Imagino que o coro diga: NÃO!
Se a pessoa quer muito uma outra, pelo menos a admira e a tem como um norte de "perfil" para se relacionar, e vai recebendo a caminho do encontro baldes de água fria e desinteresse da pessoa almejada. Seria mais coerente ela, pelo conjunto lógico da situação,
mudar o alvo ou obstiandamente continuar a busca pelo que quer?
E se feita a segunda escolha, após uma luta árdua e paciente, a pessoa conseguisse conquistar a outra e descobrisse que realmente era aquilo que queria, e a partir daí, descobrisse a plenitude do companheirismo, teria valido de algo agir com coerência?
Poderia dizer que o amor passa por um pouco de incoerência? Que a coragem, as vezes, passa pela incoerência?

Ótima leitura!
Continuo admirando, só que agora de perto.

◆ ◆ ◆ ◆

→ TAREFA 1
Transcreva do trecho sobre amor e coerência a parte que se abre com as palavras contendo "Poderia dizer que" e se fecha com "agora de perto.".
→ TAREFA 2
Reescreva de forma mais breve o parágrafo do trecho sobre amor e coerência que começa com "E se feita a segunda escolha", preservando seus fatos principais.

→ REGISTROS FORNECIDOS
◆ ◆ ◆ ◆

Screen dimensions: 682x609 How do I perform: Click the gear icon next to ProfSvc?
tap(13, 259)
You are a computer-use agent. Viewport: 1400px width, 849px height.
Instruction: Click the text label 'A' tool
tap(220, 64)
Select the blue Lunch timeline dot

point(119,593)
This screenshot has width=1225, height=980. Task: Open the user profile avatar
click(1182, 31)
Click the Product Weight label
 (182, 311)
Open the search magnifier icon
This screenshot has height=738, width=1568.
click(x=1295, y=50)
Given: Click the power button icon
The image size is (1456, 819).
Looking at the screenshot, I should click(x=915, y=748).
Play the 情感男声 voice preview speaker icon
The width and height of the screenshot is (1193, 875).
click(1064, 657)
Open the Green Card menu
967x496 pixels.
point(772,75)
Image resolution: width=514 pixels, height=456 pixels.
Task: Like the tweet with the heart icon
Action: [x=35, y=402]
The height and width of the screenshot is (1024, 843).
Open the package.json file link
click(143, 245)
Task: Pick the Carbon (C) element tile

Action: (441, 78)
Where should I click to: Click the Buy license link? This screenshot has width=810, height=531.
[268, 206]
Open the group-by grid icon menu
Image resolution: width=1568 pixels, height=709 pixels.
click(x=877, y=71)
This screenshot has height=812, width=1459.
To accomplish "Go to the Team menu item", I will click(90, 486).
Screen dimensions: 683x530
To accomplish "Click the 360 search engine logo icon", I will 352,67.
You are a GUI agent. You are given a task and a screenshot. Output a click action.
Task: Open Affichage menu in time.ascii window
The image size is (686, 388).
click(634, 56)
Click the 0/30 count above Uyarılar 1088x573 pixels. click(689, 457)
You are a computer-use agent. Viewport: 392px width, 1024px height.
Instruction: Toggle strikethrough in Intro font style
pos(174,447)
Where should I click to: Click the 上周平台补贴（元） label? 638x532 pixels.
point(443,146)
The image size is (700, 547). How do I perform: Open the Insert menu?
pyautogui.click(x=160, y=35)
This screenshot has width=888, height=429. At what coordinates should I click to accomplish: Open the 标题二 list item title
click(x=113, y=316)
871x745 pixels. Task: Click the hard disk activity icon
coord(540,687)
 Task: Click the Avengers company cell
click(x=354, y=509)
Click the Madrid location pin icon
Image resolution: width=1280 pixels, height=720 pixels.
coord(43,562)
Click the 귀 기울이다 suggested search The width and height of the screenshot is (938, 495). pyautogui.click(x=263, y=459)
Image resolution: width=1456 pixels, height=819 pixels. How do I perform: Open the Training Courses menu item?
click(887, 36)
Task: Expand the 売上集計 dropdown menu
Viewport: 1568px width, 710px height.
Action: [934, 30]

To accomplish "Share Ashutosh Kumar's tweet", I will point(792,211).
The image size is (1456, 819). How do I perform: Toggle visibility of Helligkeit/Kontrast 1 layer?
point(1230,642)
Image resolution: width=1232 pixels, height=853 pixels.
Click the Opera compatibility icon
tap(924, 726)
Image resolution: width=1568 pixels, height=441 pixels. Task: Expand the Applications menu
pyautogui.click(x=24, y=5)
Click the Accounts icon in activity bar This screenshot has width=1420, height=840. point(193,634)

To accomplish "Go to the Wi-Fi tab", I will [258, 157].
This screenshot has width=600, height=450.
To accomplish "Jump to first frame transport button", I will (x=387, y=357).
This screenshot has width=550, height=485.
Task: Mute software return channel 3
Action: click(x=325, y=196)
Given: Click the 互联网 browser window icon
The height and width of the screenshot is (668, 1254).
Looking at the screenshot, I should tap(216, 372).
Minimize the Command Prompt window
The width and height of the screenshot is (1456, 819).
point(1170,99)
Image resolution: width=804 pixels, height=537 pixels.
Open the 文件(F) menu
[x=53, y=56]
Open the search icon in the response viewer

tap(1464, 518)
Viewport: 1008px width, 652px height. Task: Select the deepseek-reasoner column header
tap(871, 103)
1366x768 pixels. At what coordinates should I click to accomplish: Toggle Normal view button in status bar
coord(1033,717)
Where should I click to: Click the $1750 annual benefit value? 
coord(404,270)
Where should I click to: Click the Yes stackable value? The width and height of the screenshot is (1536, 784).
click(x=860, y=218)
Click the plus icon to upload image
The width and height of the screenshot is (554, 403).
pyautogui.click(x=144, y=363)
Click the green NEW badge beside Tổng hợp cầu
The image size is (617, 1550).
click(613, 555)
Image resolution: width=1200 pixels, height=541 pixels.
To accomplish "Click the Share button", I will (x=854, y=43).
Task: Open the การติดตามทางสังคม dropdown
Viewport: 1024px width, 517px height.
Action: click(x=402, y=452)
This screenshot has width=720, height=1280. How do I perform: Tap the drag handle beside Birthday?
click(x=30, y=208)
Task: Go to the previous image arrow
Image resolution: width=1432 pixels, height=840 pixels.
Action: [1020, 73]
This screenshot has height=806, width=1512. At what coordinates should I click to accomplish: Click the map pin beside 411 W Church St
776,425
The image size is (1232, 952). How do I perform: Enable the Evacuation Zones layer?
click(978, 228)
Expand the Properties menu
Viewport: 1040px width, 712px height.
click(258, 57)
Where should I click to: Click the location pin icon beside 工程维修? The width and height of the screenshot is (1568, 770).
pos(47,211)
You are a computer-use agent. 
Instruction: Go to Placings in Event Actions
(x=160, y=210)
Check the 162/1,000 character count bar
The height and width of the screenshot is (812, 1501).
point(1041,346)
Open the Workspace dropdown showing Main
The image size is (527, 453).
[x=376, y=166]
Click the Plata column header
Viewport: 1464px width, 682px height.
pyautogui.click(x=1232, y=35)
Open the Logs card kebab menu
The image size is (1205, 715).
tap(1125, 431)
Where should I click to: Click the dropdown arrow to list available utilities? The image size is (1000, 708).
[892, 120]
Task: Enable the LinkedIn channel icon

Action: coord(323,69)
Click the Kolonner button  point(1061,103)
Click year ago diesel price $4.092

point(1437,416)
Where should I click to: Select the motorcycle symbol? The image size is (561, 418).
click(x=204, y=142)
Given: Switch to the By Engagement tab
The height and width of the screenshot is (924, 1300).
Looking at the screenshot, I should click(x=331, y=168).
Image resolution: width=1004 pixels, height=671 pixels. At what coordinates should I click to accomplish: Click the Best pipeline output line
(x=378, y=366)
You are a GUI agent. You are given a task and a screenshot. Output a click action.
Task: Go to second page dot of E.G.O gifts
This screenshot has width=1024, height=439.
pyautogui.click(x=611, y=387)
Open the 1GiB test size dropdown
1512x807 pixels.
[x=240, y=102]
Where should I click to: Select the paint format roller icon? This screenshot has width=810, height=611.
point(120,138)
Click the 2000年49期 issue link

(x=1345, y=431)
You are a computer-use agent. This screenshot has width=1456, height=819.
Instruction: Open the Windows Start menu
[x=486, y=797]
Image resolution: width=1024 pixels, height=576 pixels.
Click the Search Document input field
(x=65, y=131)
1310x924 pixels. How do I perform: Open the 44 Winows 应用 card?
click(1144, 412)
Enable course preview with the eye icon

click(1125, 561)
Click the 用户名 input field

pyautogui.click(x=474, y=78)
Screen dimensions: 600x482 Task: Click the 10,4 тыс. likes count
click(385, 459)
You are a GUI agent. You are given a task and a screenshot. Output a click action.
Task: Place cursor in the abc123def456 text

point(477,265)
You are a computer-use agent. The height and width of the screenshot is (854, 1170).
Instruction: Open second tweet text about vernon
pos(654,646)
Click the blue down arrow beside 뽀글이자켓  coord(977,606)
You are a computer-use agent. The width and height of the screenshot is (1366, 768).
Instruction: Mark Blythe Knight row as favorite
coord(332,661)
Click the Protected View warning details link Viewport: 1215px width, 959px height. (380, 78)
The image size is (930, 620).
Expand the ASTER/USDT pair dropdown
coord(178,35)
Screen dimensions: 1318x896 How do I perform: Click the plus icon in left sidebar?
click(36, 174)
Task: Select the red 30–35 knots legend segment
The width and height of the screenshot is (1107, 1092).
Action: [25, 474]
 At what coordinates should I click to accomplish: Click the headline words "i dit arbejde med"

◆ ◆ ◆ ◆

→ RESULTADO 1
Poderia dizer que o amor passa por um pouco de incoerência? Que a coragem, as vezes, passa pela incoerência?

Ótima leitura!
Continuo admirando, só que agora de perto.

→ RESULTADO 2
Se, feita a segunda escolha, a pessoa conquistasse a outra após uma luta árdua e paciente, confirmasse que era aquilo que queria e encontrasse a plenitude do companheirismo, teria valido de algo agir com coerência?